TEXT SHOWN
========================

# School subjects



## darude11 (Jul 6, 2011)

If you would have to describe every cognitive function (or combinations if it will help you) like school subjects, which would be for which? E.g.
Se - PE
Fx - Religion
TiNe - Maths
Ne - languages
Ti - something understandable
etc.

Thank you for all posts!


----------



## Moss Icon (Mar 29, 2011)

I'm pretty textbook when it comes to my INFPness. *smirk. (Yes, the Pness thing is infinitely amusing....:dry I excelled at English Lit. & Language, History, Art, Drama and Social Studies. I was kinda poor at Science and sucked ass at Maths and Technology. I was actually pretty good at PE whn it came to athletics, cricket and rugby (I'm English!) But I was pretty bad at tennis and hated football! I didn't take a foreign language back in school but ended up taking one (Japanese) as my degree at university. I'm not particularly good at it. 

Honestly I think Ni helps with language more then Ne. The people who picked Japanese up the easiest have all been Ni and, whilst correlation by no means indicates causality, speaking as a language major I can say that it's mostly the connections you can make in your head, the tying together of threads, meanings, applied linguistics, grammar points and phrase usage, etc. that really serves you. I'd go with Ni for that. A common-held misconception is that artsy types are more able at learning a foreign language. The mental processes actually resemble the same used for Maths more than anything else! 

As for the rest: 

PE: Se
Literature: Fi
Maths: Ti
Science: Te
Technology: Se
Social Studies: Ne
Music: Si
Religion: Fe
Art: Ne/Se (depending on your style)


----------



## MCRTS (Jul 4, 2011)

I'm ISFJ. I'm good at English, History, Social Studies. Sucked at Science. Math...don't even go there.


----------



## dagnytaggart (Jun 6, 2010)

ESTJ or ENTJ.

Despite being "right brained", my forte was definitely math and science. 

English involved too much redundancy, reading and time (essays). 

History and languages, I sucked at, because I've got the memory of a goldfish. Actually language was fun, as long as it was logical and organized. It's the goddamn irregularities and idioms that made me crazy.

========================

DATASET SECTION
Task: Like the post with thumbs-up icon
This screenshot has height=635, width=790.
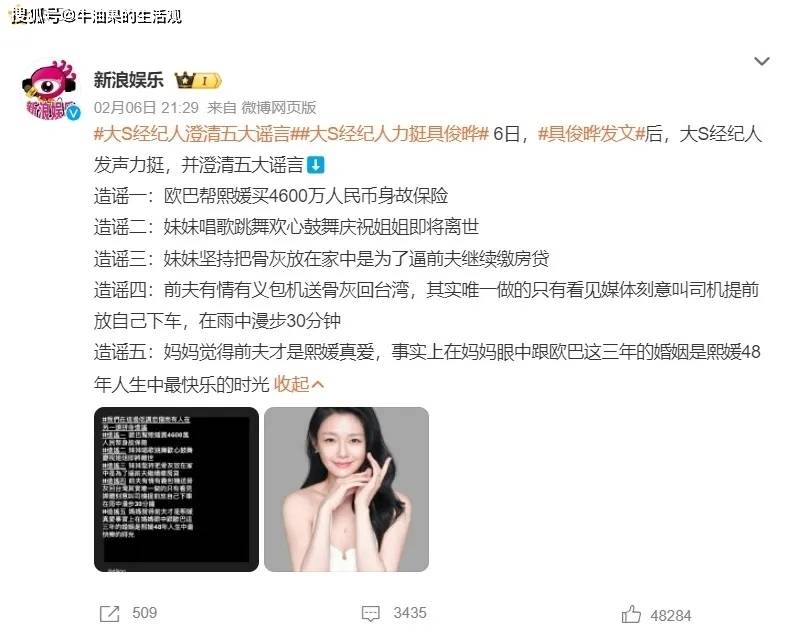Action: pyautogui.click(x=631, y=614)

========================

TASK LIST
**a)** Rewrite the school subjects thread starting with "ESTJ or ENTJ." and going on through "made me crazy.", with "goldfish" replaced by "sieve".
**b)** In the school subjects thread, what foreign language did Moss Icon take as a university degree?
**c)** Which subjects does Moss Icon say they excelled at in the school subjects thread?

EXPECTED OUTPUTS
**a)**
ESTJ or ENTJ.

Despite being "right brained", my forte was definitely math and science. 

English involved too much redundancy, reading and time (essays). 

History and languages, I sucked at, because I've got the memory of a sieve. Actually language was fun, as long as it was logical and organized. It's the goddamn irregularities and idioms that made me crazy.

**b)** Japanese

**c)** English Lit. & Language, History, Art, Drama, Social Studies